Your California scenario hadn’t occurred to me. It sounds far-fetched, though crazy things do happen in politics.
That said, a Republican being elected to statewide office in CA nowadays is really most unlikely.
https://fivethirtyeight.com/features/california-voters-should-start-preparing-for-a-recall-election/
You are right, of course, but my faith in the left to show up for off year elections and special elections is fairly minimal at this point. . . .
I do find the positive noises towards Biden from the European left to be interesting and perhaps a reflection of just how far from political power the European left is in Europe at the moment. On the other side of the political spectrum does Biden’s domestic centric agenda does run into conflict not in unmanageable ways but nonetheless with the center and center right governing parties in Europe? Some of Biden’s proposals regarding “Buy America,” international taxation, and trade do come into conflict with longstanding “interests” of the EU and EU Member state government.

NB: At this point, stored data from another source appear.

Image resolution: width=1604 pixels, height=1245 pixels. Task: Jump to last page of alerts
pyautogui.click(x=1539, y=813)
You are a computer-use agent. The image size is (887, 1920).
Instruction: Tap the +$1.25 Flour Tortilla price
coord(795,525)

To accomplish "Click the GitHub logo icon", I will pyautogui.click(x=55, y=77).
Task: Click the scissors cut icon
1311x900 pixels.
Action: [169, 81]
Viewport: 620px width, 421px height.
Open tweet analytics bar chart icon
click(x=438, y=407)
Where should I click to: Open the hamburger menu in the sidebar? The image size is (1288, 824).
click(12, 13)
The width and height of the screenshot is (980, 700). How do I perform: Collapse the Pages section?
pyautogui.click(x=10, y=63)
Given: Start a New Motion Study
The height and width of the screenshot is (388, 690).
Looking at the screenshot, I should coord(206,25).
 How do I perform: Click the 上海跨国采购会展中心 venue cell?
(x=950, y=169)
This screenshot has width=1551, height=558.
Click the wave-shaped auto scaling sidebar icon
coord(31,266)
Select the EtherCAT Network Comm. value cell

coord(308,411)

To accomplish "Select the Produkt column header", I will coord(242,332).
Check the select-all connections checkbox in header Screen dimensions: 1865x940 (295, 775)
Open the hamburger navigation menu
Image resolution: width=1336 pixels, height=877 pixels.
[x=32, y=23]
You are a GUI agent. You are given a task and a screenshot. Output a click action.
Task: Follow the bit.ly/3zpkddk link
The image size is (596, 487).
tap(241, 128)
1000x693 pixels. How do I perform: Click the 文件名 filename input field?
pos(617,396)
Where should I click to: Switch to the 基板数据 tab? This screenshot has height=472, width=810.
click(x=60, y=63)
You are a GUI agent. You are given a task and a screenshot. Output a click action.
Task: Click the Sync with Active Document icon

I also suspect most people in the French govt, EU Commission, and other EU MS that actually deal with infrastructure and construction are probably not that impressed by Biden’s infrastructure plan for not really dealing with the high costs and inefficiency of the US Construction industry relative to France and other European countries. In fact a made a comment along these at Claire Berlinski’s Cosmopolitan Globalist a few days ago.